Solved – Partial correlation and multiple regression controlling for categorical variables

correlationdescriptive statistics

I am looking through the linear association between variable $X$ and $Y$ with some controlling variables $\mathbf{Z} =(Z_1, Z_2, Z_3, \dots)$

One approach is to do a regression $E(Y)= \alpha_0 +\alpha_1 X + \sum\beta_iZ_i$ and look at $\alpha_1$.

Another approach is to calculate the partial correlation $\rho_{XY.\mathbf{Z}}$

My first question is which one is more appropriate? (Added: From the comments, they are equivalent but different presentations)

For multivariate normal $(X,Y,\mathbf{Z})$, partial correlation $\rho_{XY . Z}$ would be a better choice as its value can tell us how well $X$ and $Y$ being associated, for example $\rho_{XY . \mathbf{Z}} = \pm 1$ can be interpreted as $X$ and $Y$ have a perfect linear relationship after controlling $\mathbf{Z}$.

How about if some $Z_i$'s are categorical? Is partial correlation still proper to measure the association between $X$ and $Y$ controlling for $Z_i$'s? (Added: It is acceptable by changing categorical variables to dummy and then control for them, just like how we handle them in regression). As when I learnt partial correlation, it was used for multivariate normally distributed variables; I am not sure whether it is still appropriate and meaningful when normality of data is violated (say, highly skewed) or even the continuity is not the case (say, one of our controlling variables is 'place of birth'). The calculation of partial correlation of $X$ and $Y$ controlling $Z$ involve Pearson's correlation $\rho_{XZ}$ and $\rho_{YZ}$ which does not make sense when $Z$ is categorical, which makes $\rho_{XY . Z}$ look weird.

Also, is there any robust version of partial correlation (like kendall's $\tau$/Spearman's rank correlation to Pearson's correlation)?

Raised from ssdecontrol: Regression "works" and "makes sense" with categorical predictors, but correlation is occasionally said to be inappropriate for categorical data.
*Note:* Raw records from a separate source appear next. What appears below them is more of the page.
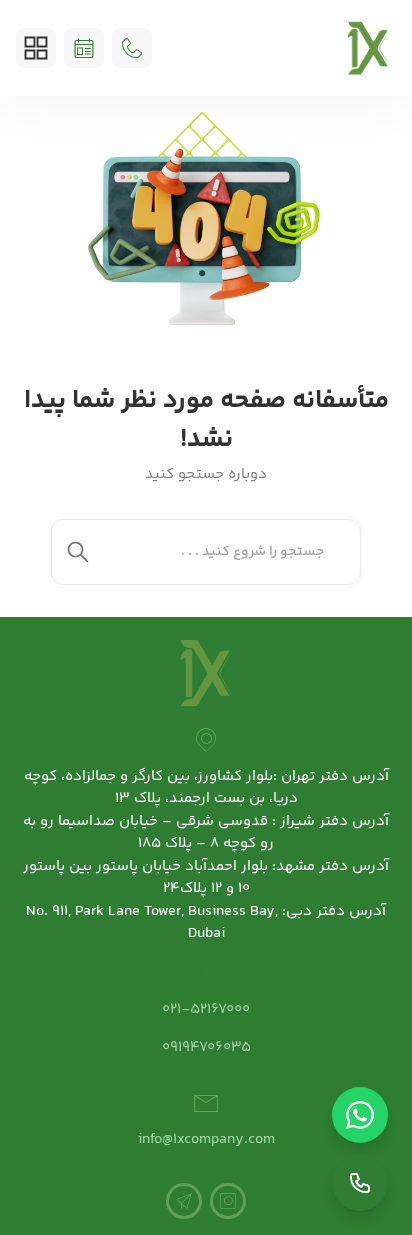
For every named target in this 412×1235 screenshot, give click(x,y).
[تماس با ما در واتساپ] (360, 1115)
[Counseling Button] (84, 48)
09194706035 (206, 1047)
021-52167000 (206, 1009)
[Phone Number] (132, 48)
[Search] (78, 552)
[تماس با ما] (360, 1183)
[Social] (228, 1201)
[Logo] (368, 48)
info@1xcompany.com (206, 1139)
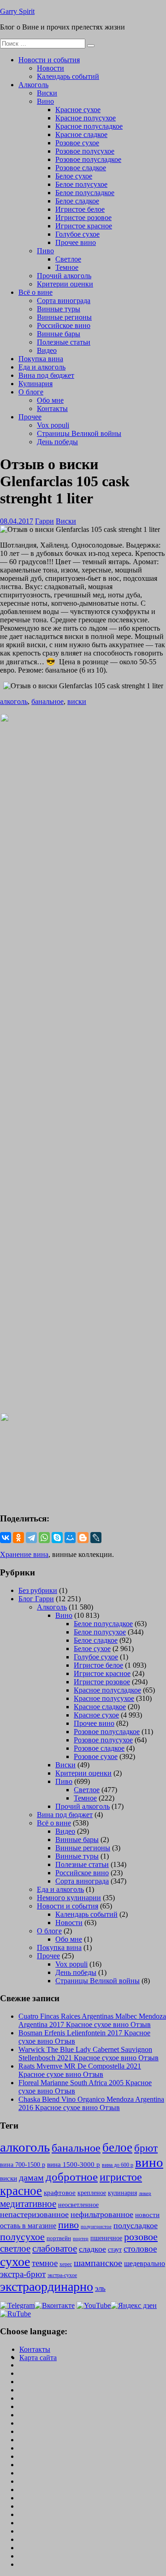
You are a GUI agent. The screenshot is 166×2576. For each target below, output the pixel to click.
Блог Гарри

Since regression is partial correlation, we have an apparent paradox.

Thanks.

Best Answer

It seems to me that the only unanswered part of your question is the part cited below:

Also, is there any robust version of partial correlation (like kendall's 𝜏 τ /Spearman's rank correlation to Pearson's correlation)?
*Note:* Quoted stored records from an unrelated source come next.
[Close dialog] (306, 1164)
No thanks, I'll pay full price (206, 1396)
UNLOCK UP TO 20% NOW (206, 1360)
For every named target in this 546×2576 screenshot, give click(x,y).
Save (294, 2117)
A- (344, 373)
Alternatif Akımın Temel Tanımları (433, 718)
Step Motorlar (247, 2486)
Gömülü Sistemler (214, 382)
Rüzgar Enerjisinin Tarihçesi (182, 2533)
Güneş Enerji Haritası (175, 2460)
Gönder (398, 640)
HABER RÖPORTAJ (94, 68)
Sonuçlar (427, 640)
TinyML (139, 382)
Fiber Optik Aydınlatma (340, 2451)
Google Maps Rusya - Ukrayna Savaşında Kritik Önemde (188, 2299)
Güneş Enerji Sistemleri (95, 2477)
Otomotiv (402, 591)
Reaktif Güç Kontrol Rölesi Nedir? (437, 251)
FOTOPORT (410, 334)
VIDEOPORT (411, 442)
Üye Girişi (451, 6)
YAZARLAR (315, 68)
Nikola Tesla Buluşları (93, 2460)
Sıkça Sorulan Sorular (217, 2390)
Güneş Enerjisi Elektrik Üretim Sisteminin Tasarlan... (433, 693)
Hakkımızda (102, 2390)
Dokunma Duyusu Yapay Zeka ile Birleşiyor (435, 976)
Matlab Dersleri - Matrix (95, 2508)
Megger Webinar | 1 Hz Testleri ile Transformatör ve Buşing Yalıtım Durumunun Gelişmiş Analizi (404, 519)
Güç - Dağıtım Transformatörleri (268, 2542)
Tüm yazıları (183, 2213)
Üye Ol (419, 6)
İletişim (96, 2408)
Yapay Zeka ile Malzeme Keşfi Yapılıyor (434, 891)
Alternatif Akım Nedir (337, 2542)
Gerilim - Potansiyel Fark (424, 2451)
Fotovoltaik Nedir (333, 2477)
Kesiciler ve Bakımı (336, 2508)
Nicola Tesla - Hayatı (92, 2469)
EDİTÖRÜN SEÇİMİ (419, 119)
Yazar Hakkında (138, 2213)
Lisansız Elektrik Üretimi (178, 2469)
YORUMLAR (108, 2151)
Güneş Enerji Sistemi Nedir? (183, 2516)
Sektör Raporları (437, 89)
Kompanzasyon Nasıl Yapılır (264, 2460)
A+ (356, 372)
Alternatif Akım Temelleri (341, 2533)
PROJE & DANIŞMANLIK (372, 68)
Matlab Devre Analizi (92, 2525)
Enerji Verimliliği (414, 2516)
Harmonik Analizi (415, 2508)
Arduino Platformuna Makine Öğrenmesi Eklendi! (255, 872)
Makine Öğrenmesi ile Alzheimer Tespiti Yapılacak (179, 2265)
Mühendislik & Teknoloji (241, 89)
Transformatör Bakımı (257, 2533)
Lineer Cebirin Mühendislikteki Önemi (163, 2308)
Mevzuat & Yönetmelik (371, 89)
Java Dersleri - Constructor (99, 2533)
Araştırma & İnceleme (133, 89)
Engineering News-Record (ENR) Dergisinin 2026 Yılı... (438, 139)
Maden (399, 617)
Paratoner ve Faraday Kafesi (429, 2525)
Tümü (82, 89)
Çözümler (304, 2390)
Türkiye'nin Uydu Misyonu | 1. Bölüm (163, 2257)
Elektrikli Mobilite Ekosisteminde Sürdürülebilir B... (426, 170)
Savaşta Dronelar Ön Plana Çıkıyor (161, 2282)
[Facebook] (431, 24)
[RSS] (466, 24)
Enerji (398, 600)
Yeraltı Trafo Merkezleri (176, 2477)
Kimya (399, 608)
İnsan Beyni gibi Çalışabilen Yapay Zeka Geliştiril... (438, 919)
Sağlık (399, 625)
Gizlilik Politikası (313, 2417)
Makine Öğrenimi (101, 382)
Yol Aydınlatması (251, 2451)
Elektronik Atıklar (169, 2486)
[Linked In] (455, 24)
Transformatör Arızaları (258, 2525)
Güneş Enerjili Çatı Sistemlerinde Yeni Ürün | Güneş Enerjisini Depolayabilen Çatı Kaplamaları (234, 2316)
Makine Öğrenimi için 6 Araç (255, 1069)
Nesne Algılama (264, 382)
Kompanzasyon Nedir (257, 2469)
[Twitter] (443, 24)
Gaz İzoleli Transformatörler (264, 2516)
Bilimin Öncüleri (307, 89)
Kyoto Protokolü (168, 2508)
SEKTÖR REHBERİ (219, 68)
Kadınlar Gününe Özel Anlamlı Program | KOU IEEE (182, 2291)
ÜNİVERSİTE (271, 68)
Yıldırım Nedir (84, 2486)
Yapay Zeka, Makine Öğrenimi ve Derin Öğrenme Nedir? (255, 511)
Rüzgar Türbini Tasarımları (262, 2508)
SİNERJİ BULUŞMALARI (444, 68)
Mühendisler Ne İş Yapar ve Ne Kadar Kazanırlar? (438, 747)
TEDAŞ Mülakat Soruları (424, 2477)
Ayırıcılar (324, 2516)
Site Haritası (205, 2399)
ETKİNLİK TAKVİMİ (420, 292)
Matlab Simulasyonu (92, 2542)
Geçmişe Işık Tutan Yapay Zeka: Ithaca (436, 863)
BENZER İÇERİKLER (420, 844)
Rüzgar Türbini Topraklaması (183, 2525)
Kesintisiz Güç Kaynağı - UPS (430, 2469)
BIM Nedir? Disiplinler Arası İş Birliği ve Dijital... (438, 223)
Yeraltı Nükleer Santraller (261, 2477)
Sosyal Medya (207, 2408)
The same way you can have partial Pearson correlation coefficient, you can have partial Spearman correlation coefficient and also Kendall. See some R code below with the package ppcor that helps you with partial correlation.

library(ppcor)

set.seed(2021)
N <- 1000
X <- rnorm(N)
Y <- rnorm(N)
Z <- rnorm(N)

pcor.test(X, Y, Z, method='pearson')

You will be given an estimate of $-0.01175714$. If you rank the variables, that would be equivalent to the Spearman correlation.
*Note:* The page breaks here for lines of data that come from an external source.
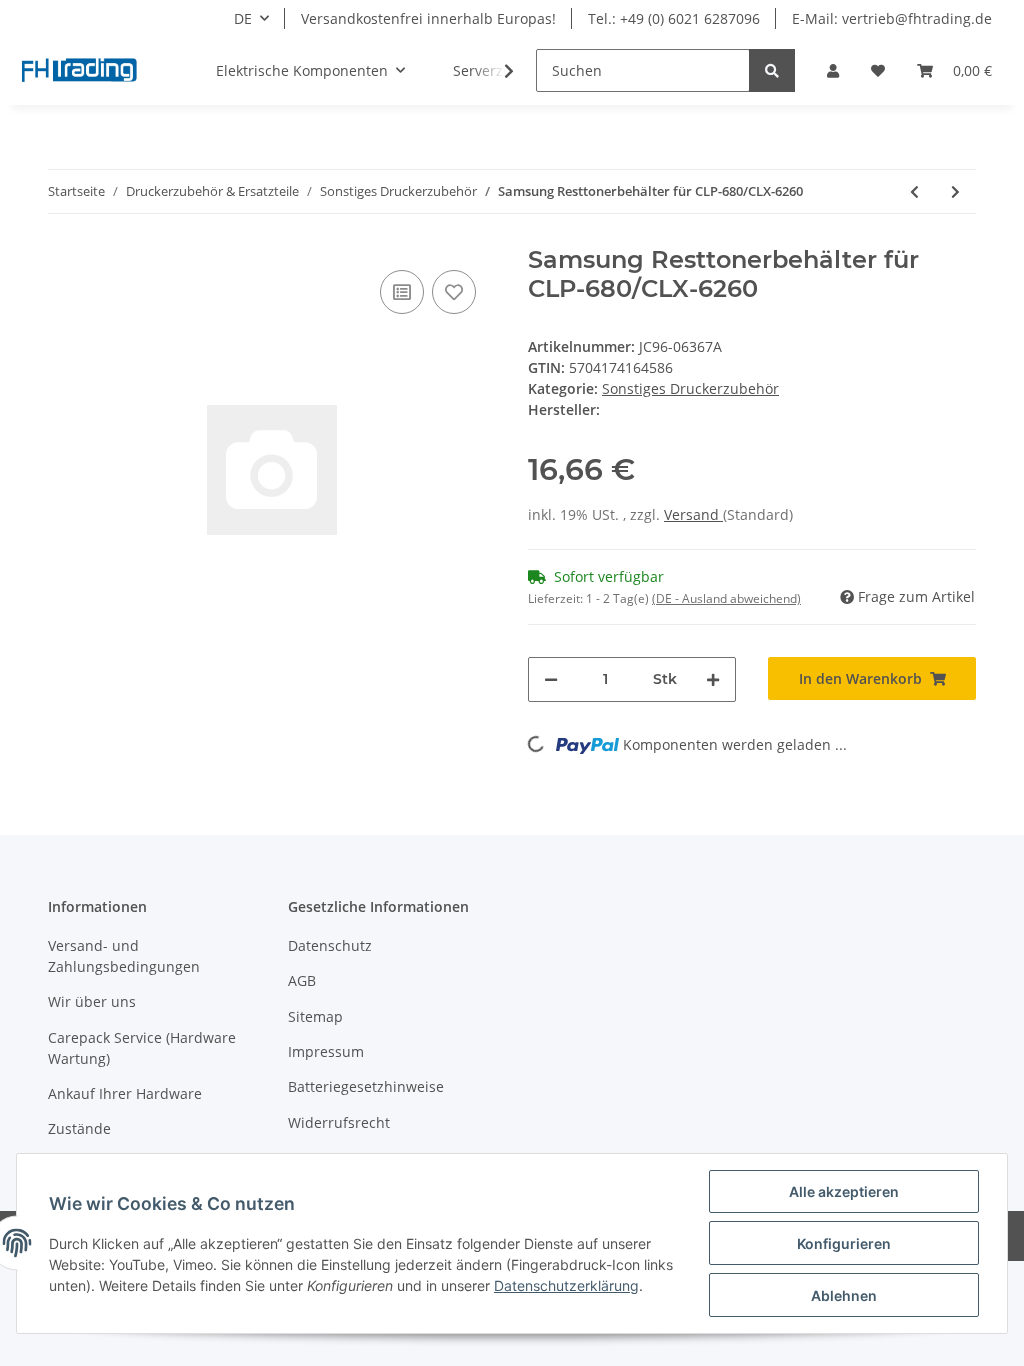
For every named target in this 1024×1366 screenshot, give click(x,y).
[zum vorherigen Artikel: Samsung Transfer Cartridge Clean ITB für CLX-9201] (914, 191)
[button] (833, 70)
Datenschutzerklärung (566, 1285)
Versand (693, 514)
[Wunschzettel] (878, 70)
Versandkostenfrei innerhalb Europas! (428, 18)
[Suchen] (772, 70)
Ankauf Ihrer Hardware (125, 1093)
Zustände (79, 1128)
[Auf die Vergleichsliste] (402, 292)
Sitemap (315, 1016)
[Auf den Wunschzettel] (454, 292)
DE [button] (243, 18)
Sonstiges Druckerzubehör (690, 388)
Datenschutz (330, 945)
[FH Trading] (80, 71)
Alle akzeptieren (844, 1191)
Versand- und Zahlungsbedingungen (124, 956)
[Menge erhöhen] (713, 679)
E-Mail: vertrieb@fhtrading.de (892, 18)
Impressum (326, 1051)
pcor.test(rank(X), rank(Y), rank(Z), method='pearson')

And this way you get a partial spearman correlation of $0.008965395$. But you don't have to do this, you can just changed to spearman in the parameter of the function.

pcor.test(X, Y, Z, method='spearman')

And here we go, $0.008965395$ again. If you want to do the partial Kendall correlation, just changed the method parameter again.

pcor.test(X, Y, Z, method='Kendall')

This time, we got a partial Kendall correlation of $0.006344739$.

If by robust you mean not depending on the distribution of the random variables, among other things, and most importantly, a measure of independence, I recommend you to read about Mutual Information.